- _OBJECTIVE_
Reproduce the lines of the listing verbatim, starting at the line containing "1025x737 pixels. At" and ending at the line containing "coord(403,244)", with both of those lines included.

-- BEGIN --

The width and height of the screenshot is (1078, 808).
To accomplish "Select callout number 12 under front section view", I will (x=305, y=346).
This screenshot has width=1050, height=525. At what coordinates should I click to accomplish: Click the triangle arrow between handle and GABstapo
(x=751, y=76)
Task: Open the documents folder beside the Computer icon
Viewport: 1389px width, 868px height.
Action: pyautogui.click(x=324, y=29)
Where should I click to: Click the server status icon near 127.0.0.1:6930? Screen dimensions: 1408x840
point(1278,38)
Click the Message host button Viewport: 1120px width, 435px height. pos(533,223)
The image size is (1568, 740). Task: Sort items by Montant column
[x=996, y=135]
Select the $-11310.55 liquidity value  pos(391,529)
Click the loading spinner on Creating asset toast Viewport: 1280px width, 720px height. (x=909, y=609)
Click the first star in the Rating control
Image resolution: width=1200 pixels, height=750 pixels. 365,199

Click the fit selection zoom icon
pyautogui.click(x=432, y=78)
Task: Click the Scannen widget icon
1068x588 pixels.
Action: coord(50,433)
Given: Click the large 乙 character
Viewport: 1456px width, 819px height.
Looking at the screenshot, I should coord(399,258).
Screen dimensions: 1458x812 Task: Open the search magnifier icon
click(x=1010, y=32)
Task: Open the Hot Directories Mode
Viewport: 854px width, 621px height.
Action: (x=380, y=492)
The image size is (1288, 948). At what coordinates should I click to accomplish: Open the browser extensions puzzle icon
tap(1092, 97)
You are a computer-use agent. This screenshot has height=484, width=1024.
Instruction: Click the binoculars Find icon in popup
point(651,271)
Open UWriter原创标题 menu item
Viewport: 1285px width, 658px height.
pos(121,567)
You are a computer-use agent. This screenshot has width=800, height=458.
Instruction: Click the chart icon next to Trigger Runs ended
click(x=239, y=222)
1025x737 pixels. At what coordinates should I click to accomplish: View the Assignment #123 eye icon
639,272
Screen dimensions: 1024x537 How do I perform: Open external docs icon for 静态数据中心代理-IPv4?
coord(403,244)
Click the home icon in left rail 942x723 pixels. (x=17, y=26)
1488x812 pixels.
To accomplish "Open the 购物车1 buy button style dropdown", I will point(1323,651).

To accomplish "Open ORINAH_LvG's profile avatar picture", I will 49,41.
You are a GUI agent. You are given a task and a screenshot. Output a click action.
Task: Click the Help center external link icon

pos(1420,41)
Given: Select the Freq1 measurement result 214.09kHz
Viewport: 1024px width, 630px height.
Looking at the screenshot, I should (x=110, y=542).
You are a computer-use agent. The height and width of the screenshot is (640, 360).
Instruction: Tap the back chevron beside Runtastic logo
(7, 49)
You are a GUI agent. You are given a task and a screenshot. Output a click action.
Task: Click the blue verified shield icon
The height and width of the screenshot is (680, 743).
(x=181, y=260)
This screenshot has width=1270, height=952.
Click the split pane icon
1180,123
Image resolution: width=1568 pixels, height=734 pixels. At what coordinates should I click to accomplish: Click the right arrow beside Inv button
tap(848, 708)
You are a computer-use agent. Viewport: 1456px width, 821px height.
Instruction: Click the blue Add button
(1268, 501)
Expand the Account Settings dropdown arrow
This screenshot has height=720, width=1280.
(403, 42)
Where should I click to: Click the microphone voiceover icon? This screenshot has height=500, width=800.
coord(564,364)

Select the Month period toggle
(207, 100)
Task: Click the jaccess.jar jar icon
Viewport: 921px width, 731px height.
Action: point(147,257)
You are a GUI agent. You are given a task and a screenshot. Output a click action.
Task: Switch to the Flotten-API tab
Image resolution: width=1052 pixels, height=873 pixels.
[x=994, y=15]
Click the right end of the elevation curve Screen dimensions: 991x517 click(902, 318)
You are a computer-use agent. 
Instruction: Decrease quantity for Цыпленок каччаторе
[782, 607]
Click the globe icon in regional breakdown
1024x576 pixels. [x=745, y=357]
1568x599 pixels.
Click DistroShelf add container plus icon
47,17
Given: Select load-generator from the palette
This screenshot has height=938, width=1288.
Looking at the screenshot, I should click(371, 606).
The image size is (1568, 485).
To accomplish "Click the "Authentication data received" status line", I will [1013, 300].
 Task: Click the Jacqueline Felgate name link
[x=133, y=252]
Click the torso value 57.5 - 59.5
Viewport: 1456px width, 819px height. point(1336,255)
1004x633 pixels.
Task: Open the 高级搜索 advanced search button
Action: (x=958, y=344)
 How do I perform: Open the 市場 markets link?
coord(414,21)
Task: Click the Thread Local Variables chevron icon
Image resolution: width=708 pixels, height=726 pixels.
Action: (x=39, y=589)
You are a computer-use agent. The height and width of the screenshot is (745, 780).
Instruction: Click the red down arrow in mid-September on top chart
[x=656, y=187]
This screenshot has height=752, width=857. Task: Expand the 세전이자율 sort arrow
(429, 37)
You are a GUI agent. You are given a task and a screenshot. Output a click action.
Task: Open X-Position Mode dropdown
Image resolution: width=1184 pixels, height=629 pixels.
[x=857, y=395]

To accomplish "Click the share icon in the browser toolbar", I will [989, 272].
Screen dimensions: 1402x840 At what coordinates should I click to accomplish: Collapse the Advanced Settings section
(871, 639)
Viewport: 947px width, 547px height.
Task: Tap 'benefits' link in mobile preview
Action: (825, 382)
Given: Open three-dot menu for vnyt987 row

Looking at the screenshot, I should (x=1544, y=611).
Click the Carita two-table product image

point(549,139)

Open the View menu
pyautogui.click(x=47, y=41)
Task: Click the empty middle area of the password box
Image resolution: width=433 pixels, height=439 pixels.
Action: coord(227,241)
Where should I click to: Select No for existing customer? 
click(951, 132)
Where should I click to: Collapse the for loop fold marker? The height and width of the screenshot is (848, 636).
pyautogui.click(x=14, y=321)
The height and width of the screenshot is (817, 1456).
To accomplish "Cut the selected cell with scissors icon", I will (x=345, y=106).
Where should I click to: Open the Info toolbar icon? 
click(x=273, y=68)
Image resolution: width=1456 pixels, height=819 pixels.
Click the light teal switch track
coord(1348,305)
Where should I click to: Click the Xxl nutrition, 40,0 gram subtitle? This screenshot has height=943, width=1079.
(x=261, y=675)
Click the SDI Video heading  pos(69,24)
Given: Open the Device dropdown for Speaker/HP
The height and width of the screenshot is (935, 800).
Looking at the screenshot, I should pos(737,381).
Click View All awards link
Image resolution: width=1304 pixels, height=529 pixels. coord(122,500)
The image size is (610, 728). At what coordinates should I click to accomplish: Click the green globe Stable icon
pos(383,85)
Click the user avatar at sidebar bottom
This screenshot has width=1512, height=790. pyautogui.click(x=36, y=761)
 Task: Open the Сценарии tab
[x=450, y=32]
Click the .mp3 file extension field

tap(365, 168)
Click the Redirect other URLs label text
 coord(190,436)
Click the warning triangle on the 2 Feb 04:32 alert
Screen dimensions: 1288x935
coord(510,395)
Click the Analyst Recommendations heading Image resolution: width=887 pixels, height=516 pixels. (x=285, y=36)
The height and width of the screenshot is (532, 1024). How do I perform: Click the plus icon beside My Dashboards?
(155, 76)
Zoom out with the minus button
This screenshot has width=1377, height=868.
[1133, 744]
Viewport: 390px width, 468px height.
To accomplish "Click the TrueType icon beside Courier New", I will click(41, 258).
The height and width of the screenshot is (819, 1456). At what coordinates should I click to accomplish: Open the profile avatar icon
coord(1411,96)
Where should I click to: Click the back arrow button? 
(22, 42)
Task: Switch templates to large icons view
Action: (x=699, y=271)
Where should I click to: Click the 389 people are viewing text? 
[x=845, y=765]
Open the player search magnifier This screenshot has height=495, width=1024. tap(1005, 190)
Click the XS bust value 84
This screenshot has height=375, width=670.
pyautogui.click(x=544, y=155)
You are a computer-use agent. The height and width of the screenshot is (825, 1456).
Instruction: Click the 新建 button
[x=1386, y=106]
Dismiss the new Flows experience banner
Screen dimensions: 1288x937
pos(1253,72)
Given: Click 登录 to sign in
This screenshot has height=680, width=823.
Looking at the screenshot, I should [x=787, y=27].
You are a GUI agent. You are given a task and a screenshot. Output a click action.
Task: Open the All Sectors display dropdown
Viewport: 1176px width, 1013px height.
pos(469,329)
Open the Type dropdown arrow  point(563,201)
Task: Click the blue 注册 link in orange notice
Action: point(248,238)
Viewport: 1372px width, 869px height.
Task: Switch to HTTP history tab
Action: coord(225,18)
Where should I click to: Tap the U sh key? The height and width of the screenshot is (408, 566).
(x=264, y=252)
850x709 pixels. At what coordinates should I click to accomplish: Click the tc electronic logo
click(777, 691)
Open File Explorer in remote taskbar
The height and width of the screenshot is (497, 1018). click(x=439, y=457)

-- END --

- _EXERCISE OUTPUT_
1025x737 pixels. At what coordinates should I click to accomplish: View the Assignment #123 eye icon
639,272
Screen dimensions: 1024x537 How do I perform: Open external docs icon for 静态数据中心代理-IPv4?
coord(403,244)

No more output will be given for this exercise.